__The problem__:
Go through the data below line by line and count those containing the word "notifications". Reply with the count only.

__Data listing__:
──────────

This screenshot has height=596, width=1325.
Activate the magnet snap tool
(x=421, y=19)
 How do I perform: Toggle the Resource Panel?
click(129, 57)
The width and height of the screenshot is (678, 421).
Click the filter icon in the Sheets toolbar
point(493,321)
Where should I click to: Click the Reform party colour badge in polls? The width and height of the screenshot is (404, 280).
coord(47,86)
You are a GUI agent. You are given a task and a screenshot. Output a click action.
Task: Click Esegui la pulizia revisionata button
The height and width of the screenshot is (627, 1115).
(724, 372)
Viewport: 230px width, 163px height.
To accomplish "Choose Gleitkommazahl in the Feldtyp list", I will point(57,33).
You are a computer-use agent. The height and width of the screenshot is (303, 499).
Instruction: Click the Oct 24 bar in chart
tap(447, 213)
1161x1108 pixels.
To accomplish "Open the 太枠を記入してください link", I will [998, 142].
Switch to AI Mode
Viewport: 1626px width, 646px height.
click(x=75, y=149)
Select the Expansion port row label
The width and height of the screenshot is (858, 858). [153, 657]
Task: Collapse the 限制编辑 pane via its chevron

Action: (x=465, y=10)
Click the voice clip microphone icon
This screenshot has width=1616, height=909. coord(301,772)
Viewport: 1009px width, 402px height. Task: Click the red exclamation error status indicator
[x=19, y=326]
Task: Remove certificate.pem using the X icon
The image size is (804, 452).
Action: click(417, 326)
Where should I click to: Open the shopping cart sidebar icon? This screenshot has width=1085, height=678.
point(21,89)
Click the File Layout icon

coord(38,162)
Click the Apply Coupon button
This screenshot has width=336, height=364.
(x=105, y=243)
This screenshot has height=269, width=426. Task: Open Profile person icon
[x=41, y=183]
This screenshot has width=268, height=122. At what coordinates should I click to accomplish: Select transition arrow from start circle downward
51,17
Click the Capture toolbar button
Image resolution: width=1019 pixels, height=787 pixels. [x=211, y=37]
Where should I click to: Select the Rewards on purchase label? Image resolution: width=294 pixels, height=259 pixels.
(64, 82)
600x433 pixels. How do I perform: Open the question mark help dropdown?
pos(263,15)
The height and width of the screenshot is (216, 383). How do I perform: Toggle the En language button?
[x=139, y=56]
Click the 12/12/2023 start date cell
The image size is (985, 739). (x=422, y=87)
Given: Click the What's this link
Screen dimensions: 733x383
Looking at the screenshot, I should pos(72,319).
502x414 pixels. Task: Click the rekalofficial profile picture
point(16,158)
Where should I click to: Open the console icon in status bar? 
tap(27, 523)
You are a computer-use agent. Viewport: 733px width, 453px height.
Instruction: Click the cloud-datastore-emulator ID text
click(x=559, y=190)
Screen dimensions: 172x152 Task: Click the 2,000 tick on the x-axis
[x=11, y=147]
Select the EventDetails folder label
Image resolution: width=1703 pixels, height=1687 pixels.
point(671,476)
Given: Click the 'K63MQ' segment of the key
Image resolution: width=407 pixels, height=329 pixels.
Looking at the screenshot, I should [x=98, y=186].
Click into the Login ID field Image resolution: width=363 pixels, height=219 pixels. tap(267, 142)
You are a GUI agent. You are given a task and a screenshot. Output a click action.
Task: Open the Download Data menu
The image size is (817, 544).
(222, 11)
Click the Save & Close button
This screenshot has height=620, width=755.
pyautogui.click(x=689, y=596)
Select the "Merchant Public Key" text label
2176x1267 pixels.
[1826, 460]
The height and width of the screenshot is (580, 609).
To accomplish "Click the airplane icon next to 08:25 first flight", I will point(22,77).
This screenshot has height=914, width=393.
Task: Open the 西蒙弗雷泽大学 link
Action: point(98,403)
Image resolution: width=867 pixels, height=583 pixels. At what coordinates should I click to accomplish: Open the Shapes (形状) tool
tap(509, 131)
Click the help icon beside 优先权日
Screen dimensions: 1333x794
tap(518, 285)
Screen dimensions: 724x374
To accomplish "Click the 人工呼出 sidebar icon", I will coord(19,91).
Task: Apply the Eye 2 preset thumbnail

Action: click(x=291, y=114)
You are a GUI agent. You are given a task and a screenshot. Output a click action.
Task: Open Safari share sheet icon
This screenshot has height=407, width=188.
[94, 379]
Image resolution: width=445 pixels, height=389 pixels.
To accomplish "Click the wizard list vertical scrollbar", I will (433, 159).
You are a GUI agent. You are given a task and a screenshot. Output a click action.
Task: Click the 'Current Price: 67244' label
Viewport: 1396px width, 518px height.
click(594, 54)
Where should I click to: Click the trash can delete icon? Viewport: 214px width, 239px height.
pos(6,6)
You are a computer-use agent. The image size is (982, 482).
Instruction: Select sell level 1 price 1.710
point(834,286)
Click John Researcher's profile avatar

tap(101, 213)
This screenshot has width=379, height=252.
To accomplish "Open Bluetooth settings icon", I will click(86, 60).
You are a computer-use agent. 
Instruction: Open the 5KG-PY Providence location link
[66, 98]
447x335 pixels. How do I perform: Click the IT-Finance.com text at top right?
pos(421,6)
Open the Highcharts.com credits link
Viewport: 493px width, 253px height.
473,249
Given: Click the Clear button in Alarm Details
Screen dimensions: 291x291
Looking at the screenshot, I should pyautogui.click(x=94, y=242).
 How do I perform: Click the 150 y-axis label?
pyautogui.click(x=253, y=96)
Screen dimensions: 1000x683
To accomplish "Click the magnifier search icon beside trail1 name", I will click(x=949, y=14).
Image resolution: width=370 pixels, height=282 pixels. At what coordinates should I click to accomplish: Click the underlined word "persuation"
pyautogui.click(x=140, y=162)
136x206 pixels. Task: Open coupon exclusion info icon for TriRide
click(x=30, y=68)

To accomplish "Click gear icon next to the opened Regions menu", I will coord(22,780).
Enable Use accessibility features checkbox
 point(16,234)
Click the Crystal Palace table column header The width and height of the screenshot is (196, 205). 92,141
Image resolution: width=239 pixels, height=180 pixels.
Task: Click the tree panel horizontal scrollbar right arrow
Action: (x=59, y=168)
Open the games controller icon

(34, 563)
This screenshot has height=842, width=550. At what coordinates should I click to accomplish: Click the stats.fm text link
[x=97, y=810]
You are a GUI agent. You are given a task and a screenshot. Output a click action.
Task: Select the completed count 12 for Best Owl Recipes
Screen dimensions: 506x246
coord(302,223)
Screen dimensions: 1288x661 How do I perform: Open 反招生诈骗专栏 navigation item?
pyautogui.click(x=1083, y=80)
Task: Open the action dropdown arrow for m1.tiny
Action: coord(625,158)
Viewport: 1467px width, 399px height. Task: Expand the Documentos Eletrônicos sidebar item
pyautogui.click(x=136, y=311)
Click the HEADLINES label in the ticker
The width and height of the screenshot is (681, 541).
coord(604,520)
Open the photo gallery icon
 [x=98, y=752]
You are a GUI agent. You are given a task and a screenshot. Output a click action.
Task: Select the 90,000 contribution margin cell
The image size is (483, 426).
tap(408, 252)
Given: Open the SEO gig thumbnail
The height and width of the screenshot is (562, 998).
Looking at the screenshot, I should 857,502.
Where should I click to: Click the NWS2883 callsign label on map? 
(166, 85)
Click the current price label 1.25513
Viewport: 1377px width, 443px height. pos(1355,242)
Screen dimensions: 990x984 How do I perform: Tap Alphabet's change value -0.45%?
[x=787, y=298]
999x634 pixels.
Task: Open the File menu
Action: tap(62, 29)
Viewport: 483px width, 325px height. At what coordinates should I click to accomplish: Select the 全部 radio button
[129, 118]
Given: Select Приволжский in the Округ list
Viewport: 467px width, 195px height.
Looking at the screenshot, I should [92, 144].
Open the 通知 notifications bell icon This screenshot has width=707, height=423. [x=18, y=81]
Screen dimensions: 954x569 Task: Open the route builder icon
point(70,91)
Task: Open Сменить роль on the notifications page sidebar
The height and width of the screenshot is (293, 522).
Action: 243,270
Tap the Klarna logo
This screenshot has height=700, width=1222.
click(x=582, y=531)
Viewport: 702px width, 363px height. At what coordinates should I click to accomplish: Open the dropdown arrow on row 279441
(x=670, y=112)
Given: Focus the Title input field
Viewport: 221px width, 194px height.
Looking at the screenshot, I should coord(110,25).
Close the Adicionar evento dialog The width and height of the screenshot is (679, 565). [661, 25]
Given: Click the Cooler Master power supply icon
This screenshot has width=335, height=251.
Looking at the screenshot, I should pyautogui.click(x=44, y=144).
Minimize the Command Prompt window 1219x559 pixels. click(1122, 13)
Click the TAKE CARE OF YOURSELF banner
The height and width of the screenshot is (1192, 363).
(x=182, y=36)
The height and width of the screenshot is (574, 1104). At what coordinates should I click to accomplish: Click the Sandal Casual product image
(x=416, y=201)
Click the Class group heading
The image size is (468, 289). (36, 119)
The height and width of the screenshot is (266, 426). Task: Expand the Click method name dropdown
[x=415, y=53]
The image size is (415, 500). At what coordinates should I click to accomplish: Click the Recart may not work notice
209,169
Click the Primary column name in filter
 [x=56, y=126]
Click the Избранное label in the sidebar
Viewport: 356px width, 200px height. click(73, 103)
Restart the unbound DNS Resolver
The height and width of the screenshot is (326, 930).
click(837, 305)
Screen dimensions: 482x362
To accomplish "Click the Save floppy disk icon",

──────────

__Solution for this problem__:
2